Every Classic trial worth its salt needs proven performers and the Musidora has those thanks to the presence of Roisin Henry’s G3 Oh So Sharp S. winner and GI Breeders’ Cup Juvenile Fillies Turf fourth Midnight Mile (Ire) (No Nay Never), Sheikh Mohammed Obaid Al Maktoum’s G1 Fillies’ Mile runner-up Novakai (GB) (Lope De Vega {Ire}) and Weldspec Glasgow Limited’s G3 Prix Penelope runner-up Sea Of Roses (GB) (Sea The Moon {Ger}), with the latter having beaten Infinite Cosmos last term. Richard Fahey is happy that Midnight Mile, a relative of Sadler’s Wells’s Oaks winner Quarter Moon (Ire) and runner-up Yesterday (Ire), will be more at home racing further than a mile for the first time.

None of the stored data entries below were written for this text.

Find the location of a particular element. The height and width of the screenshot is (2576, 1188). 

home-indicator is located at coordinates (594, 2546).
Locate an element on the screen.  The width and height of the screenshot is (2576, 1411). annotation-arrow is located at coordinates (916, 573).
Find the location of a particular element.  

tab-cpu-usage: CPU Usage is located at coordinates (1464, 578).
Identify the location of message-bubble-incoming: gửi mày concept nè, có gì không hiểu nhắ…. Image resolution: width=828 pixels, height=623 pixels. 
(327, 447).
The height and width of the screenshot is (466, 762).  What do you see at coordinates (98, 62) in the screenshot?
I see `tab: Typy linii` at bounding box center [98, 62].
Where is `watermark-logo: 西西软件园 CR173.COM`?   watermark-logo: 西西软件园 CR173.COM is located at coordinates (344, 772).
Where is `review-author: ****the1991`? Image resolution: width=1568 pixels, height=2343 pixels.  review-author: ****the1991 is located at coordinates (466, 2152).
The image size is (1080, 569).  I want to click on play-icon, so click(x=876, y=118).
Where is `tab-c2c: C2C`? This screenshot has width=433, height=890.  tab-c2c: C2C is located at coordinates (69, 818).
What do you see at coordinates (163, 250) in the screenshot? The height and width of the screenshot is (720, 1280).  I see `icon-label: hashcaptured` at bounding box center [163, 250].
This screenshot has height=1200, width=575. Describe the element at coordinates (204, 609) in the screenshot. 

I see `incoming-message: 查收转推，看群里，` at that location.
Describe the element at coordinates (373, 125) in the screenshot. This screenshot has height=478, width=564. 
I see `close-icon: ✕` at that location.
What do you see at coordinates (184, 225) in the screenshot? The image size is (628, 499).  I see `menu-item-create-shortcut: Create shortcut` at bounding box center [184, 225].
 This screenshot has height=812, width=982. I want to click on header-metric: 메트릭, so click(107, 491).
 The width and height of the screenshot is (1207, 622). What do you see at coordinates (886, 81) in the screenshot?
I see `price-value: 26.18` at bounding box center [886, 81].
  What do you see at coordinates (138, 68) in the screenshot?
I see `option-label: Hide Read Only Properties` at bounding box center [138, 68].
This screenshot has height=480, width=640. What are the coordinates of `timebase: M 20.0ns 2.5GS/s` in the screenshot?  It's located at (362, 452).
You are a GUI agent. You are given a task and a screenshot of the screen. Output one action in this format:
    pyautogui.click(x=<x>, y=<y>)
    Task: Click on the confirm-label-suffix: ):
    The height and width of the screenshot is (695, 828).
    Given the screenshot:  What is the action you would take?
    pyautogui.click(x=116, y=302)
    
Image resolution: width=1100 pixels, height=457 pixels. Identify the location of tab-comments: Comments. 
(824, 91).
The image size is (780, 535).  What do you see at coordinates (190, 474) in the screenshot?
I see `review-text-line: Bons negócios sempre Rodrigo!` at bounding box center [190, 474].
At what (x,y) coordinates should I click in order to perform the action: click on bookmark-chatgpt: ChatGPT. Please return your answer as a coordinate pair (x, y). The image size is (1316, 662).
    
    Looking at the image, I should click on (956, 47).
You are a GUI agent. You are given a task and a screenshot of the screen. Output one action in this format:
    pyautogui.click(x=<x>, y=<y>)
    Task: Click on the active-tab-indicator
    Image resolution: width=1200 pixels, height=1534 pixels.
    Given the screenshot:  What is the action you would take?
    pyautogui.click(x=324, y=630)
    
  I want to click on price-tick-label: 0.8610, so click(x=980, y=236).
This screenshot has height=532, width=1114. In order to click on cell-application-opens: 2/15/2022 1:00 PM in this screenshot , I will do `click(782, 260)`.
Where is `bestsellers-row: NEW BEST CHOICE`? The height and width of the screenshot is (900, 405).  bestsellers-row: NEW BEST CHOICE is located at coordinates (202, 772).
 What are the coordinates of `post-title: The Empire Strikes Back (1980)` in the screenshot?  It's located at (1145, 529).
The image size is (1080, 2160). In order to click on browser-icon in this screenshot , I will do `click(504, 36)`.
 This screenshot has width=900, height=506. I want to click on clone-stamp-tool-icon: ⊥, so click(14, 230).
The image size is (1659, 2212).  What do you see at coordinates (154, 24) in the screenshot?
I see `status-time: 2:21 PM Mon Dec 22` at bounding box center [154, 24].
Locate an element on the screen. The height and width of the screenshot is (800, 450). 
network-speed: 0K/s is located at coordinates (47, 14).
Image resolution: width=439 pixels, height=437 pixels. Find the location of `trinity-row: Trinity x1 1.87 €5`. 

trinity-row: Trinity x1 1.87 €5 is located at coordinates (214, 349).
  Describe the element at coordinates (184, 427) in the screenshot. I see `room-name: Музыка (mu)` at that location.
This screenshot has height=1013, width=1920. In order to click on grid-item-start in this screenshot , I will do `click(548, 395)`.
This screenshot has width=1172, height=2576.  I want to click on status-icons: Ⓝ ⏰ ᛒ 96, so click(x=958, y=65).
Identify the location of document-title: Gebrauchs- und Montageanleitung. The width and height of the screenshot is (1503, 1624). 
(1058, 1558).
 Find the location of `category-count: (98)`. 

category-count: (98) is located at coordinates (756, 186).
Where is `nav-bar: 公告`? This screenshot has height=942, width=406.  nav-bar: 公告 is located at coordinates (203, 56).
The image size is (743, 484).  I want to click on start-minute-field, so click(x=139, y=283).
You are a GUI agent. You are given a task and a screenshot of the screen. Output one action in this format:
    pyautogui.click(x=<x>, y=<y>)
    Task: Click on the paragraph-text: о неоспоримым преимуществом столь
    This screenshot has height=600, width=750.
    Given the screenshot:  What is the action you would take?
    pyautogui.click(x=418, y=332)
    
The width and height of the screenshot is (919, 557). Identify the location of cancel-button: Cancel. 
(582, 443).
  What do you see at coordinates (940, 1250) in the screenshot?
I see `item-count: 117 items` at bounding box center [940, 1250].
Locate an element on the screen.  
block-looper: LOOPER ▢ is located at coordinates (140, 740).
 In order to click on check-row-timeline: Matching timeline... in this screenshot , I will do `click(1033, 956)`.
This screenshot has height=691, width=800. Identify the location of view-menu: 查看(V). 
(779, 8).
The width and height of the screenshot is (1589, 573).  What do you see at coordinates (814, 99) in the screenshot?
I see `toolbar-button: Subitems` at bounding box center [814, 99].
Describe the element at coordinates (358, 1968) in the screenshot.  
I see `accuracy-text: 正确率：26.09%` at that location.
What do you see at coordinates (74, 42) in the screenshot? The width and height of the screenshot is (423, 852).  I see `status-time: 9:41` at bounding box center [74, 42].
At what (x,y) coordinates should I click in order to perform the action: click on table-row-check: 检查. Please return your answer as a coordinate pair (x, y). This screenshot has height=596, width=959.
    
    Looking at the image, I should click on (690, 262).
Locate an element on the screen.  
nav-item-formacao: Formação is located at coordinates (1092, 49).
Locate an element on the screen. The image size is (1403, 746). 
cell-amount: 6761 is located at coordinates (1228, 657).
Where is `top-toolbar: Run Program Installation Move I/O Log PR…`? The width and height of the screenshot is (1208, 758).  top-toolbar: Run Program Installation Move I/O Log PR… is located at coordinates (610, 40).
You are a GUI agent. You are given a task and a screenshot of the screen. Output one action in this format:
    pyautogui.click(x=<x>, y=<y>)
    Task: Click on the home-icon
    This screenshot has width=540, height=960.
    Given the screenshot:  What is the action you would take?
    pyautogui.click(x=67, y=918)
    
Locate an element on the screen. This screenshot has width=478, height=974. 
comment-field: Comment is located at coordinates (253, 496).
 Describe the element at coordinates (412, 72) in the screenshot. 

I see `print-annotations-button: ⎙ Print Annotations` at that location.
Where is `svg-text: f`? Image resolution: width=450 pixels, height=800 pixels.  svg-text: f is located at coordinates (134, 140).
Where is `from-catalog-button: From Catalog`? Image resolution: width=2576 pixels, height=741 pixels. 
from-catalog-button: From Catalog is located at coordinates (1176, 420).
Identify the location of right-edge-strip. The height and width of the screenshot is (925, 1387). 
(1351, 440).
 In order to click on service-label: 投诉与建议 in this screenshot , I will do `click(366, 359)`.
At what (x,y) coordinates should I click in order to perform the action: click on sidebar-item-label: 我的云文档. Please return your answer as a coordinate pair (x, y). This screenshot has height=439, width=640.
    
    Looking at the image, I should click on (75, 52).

“She has wintered extremely well and we are very happy with her,” he said. “She has filled out and I should imagine this trip will probably suit her well, but this is a good Musidora, a very good race and it will be a good filly who wins it. She started late last year and she took a little time to come to herself, so I haven’t rushed her this year. She got some nice experience last year and we’ve always felt she would make a better 3-year-old, so fingers crossed.”

 Welcome Back, Princess

In the day’s feature G2 1895 Duke Of York Clipper S., Highfield Princess (Ire) (Night Of Thunder {Ire}) makes her keenly-anticipated return to action in the race that saw her reputation take off towards the stratosphere 12 months ago. Those expecting a repeat would be well-advised to remember that the G1 Nunthorpe S., G1 Prix Maurice de Gheest and G1 Flying Five heroine came into the 2022 renewal on the back of an all-weather campaign consisting of four races and is under a Group 1 penalty this time. That may tell with the likes of Bennett Racing’s improving G1 Al Quoz Sprint runner-up The Astrologist (Aus) (Zoustar {Aus}) and Nick Bradley Racing’s high-class 3-year-old Marshman (GB) (Harry Angel {Ire}) in attendance and race-sharpened.

John Quinn is aware of the different task this time. “She had a break after America, but she’s been back in a while,” he explained. “We’re pleased how she’s training, but all of her life she’s been getting the mares’ allowance and now, with her Group 1 penalty, obviously she’s giving weight to colts which won’t be easy.”

Marshman took part in just about the best 2-year-old race over this six-furlong trip in 2022 when second to Noble Style (GB) (Kingman {GB}) in the G2 Gimcrack S. at this track’s flagship Ebor Festival and will be primed after his return win in Chantilly’s G3 Prix Sigy last month. “If you look at the horses behind him in the Gimcrack, Cold Case was four lengths behind him and Royal Scotsman was six lengths behind,” Nick Bradley said. “I think that was a really, really good race. What I was impressed about at Chantilly was the way he accelerated away from the field. We expected him to get tired and he did, but he’s come out of the race really well and it should put him spot-on for this.”

A Star At Vichy

Meanwhile in France, Vichy stages its first Flat meeting of the season and plays host to Europe’s second juvenile black-type contest of the year. The Auvergne track’s highlight is the five-furlong Listed Haras de Beaumont-Prix des Reves d’Or-Jacques Bouchara, which has attracted seven fillies and features Craig Bernick and Haras d’Etreham’s TDN Rising Star Les Pavots (Ire) (No Nay Never). Out again quickly for Francis-Henri Graffard following her deeply impressive debut effort over six furlongs at Chantilly earlier in the month, the half-sister to the dual Group 1 hero Sir Dragonet (Ire) (Camelot {GB}) descends from the great Urban Sea (Miswaki) so this drop back in trip is revealing. She encounters Amo Racing’s similarly unbeaten Redcar novice winner Komat (GB) (Cable Bay {Ire}), more of a died-in-the-wool sprinting type from the Dominic Ffrench Davis stable.